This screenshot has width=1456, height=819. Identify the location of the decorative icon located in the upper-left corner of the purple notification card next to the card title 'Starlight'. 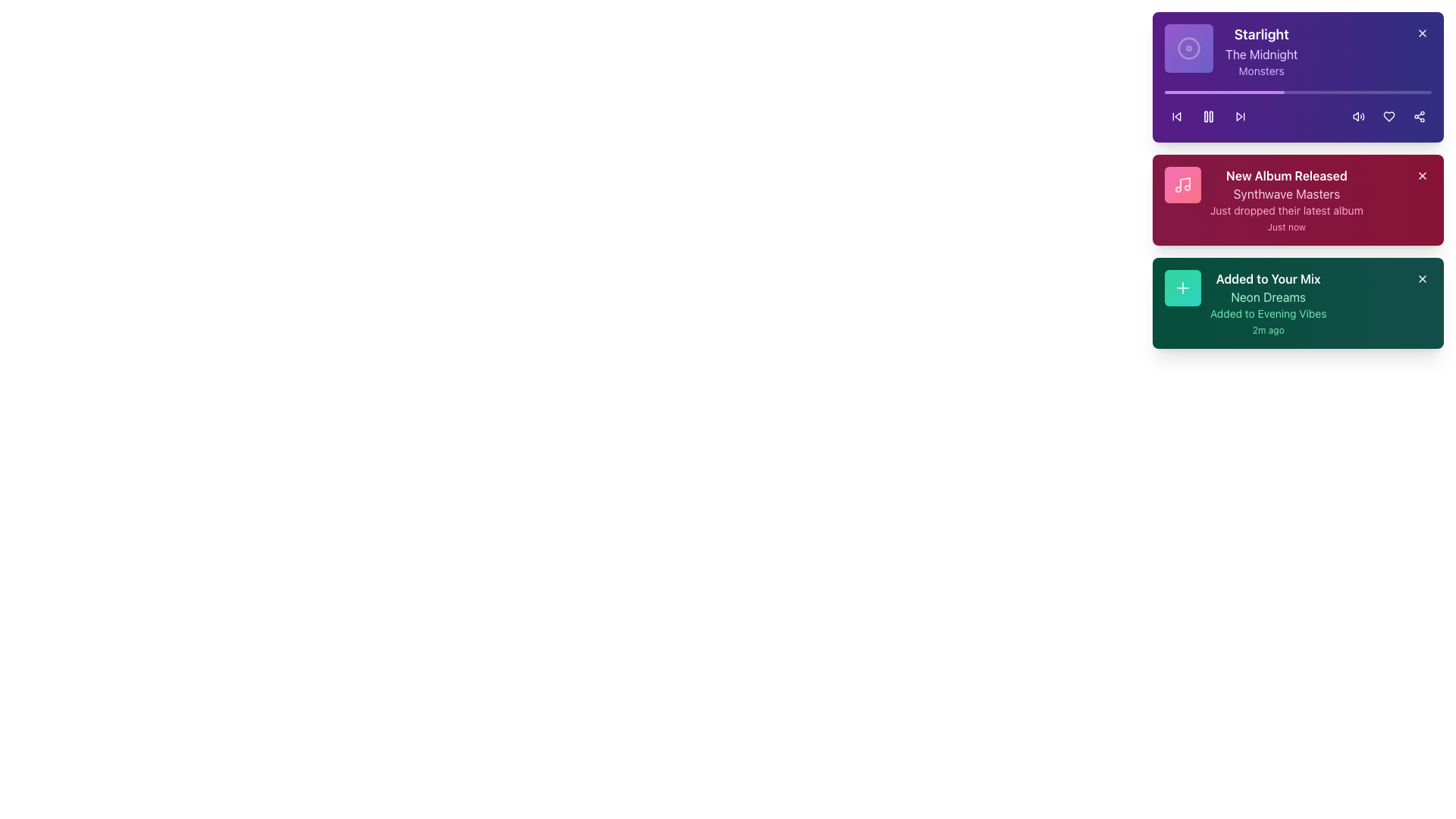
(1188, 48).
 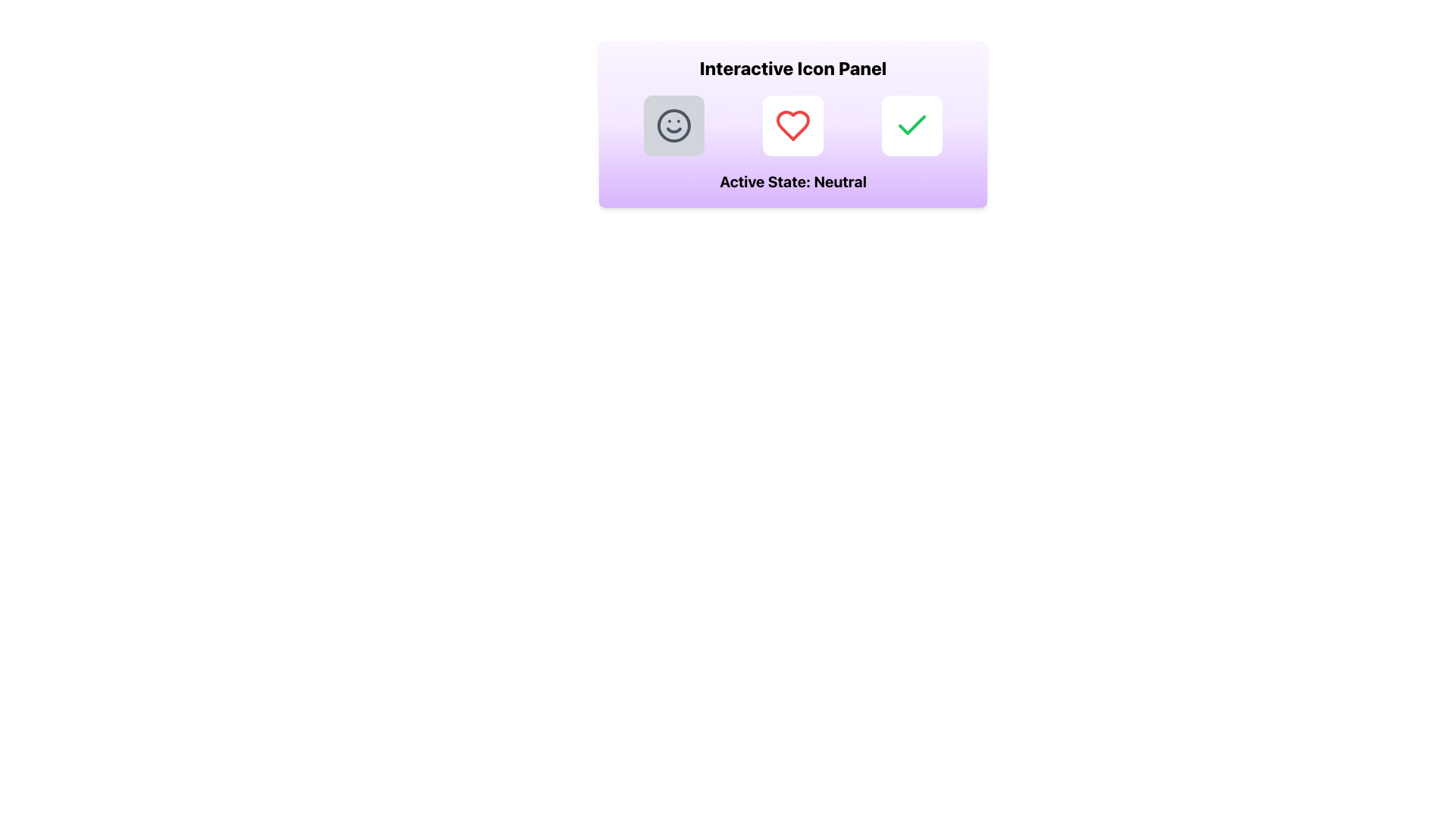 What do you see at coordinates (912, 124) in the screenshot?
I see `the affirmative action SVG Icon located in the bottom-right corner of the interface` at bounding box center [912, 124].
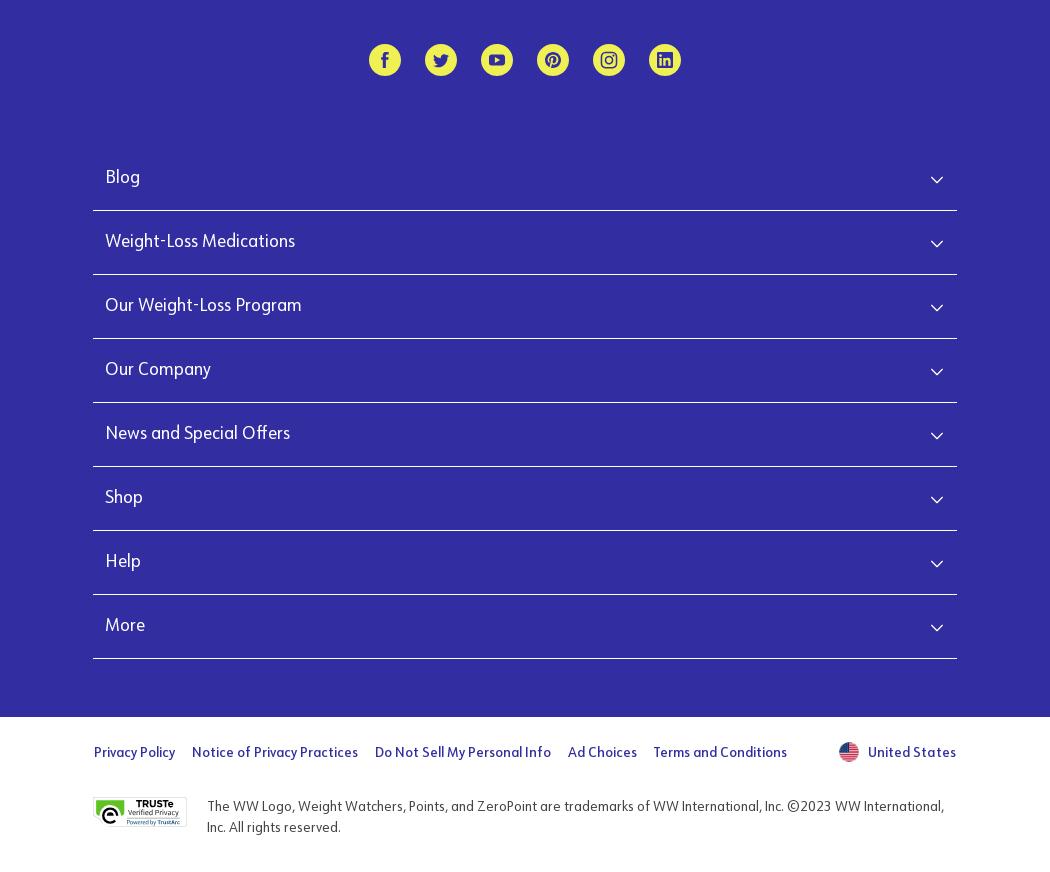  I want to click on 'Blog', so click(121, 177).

==

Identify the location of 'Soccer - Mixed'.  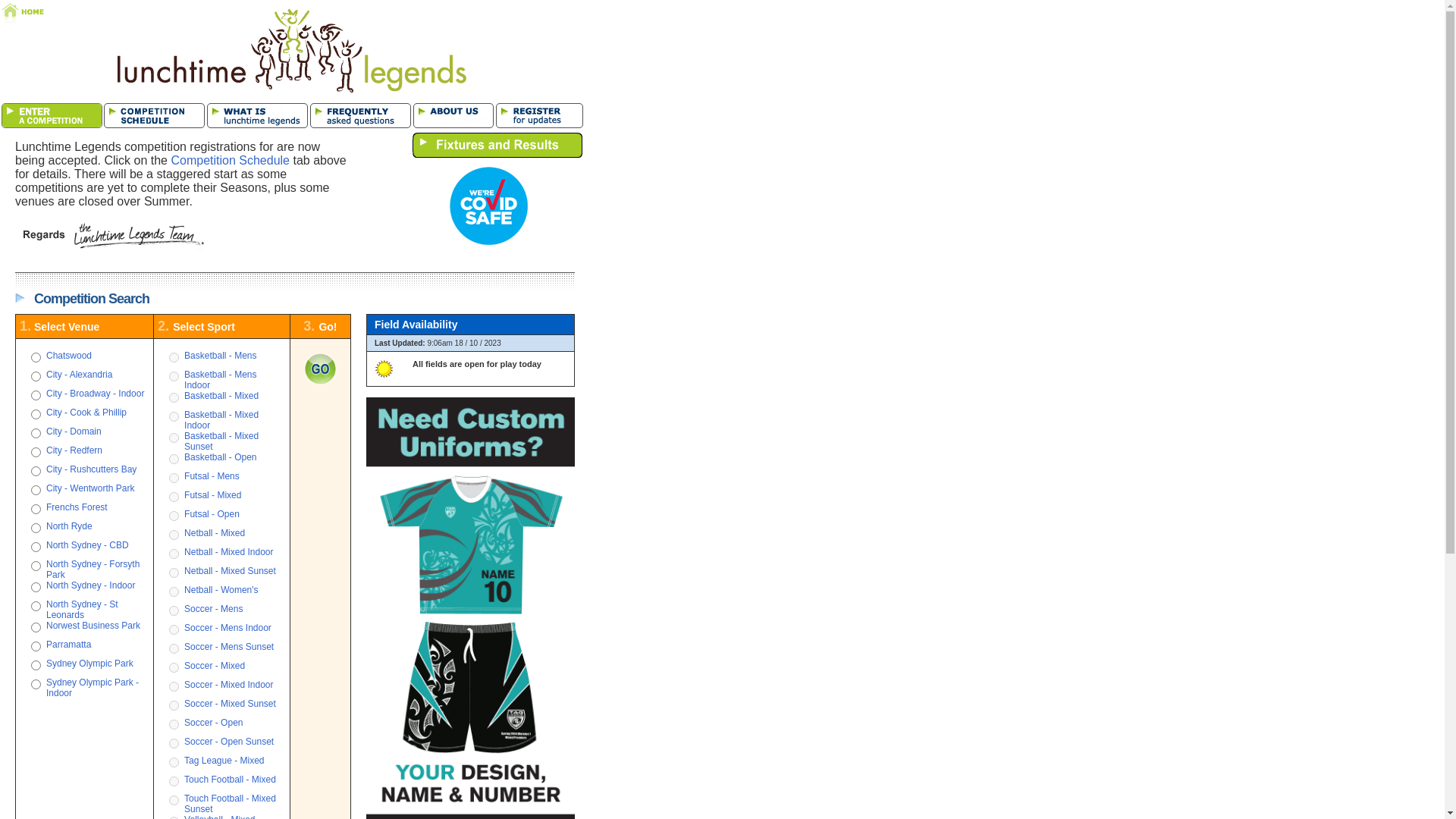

*Written exercise*
Copy the listing lines starting at the line containing "This screenshot has" and ending at the line containing "(1188, 48).", including both of those lines, and leave the pictures out of your answer.

*Answer in full*
This screenshot has width=1456, height=819. Identify the location of the decorative icon located in the upper-left corner of the purple notification card next to the card title 'Starlight'. 
(1188, 48).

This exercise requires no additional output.